The comments from Fisher, also a former deputy U.S. trade representative, came days after China and 14 other countries in the region signed an agreement to form the world’s largest free-trade bloc. The U.S. was not included in the deal, which Fisher said was “not a good thing.” Analysts have said the signing of the Regional Comprehensive Economic Partnership strengthens China’s influence in the area.
The U.S. had once been “viewed as the most important economy in the world. You couldn’t do anything without us. Well, they’ve done something without us in the Pacific region,” Fisher said on “Closing Bell,” noting the participating countries represent almost one-third of the world’s population.
In addition to China, South Korea, Japan, Australia, Vietnam, and Thailand are among the RCEP signees. “These are growing centers. These are where supply chains are located or headquartered,” added Fisher, who worked on the implementation of NAFTA and numerous other agreements as a trade negotiator from 1997-2001. He served as president of the Dallas Fed from 2005 to 2015.
Fisher said Biden will have to work to overcome the approach to the Asia-Pacific region employed by President Donald Trump, who touted an “America First” agenda and launched a major trade war with China that resulted in each side placing billions of dollars of tariffs on the other’s goods.

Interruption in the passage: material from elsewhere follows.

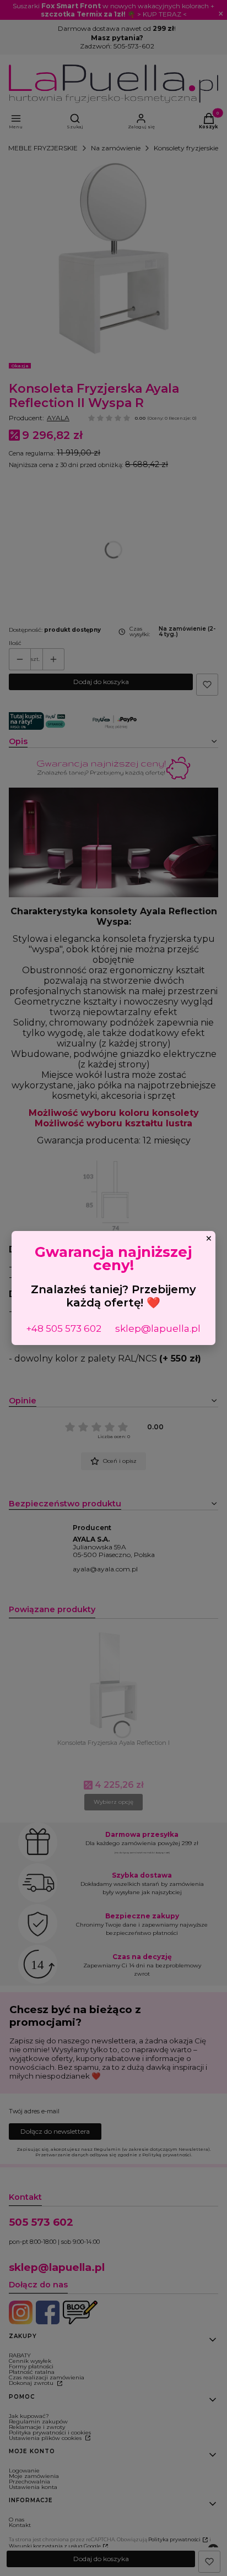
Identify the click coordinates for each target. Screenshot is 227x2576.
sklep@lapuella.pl (158, 1328)
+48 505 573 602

“It’s going to be very hard. I think the Biden administration is going to have to be very creative in coming up with a new way to figure out new relationships on other planes, not just tariff cuts, but show also that they are going to be rules based, which is what the Trump administration threw to the winds,” Fisher said.

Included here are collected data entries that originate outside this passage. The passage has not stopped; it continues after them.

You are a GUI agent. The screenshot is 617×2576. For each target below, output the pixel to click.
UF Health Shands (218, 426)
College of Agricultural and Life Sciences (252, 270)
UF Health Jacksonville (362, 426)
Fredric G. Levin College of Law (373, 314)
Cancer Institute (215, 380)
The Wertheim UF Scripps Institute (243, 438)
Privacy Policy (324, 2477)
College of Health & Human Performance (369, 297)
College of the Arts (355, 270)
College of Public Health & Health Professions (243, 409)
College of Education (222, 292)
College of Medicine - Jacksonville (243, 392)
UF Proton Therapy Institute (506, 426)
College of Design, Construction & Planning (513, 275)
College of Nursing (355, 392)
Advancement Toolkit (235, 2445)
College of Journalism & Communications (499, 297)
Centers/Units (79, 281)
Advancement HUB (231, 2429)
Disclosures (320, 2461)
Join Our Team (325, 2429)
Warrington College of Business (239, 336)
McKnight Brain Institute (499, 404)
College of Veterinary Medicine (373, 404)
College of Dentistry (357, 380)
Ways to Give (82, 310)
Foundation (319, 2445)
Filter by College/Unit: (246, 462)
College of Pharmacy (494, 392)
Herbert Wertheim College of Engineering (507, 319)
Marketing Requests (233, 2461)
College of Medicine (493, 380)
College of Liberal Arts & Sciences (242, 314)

While that approach is where Fisher would start, he said the process will be a protracted and challenging one to complete. “It’s going to take a great deal of time to regain that respect in the Pacific. I’m really worried about it,” added Fisher, who also pointed to the struggles of the Obama administration, in which Biden served as vice president, to get the Trans-Pacific Partnership approved by Congress. Trump was a fierce opponent of TPP and withdrew the U.S. from it days after taking office in 2017.
Some analysts have suggested the economic benefits of the RCEP may be modest, but nonetheless, Fisher said the accord — and America’s absence in it— carries important significance. “It gives these folks an advantage in terms of, not just so much tariff cuts, but going back to rules-based trade … and building relationships that are very important, and supply chains and so on,” Fisher said. “We’re being cut out and the Biden administration is going to have to figure out a way to get its nose back under that tent.”
A representative for Biden’s transition team did not immediately respond to CNBC’s request for comment. However, Biden was asked Monday whether he believes the U.S. should work to join the newly signed RCEP. He told reporters was “reluctant” to say what the U.S. policy should be because “there’s only one president at a time.”
“But here’s what I can say. We make up 25% of the world’s trading capacity, of the economy in the world,” said Biden. “We need to be aligned with the other democracies, the other 25% or more, so that we can set the rules of the road instead of having China and others dictate outcomes because they are the only game in town.”
He also said priorities for his administration will be to “invest in American workers,” so they are more competitive in the globalized economy. And for any trade deal he will negotiate, Biden said labor unions and environmental groups will “be at the table.” He added, “I’m not looking for punitive trade deals. The idea that we are poking the finger in the eyes of our friends and embracing autocrats makes no sense to me.”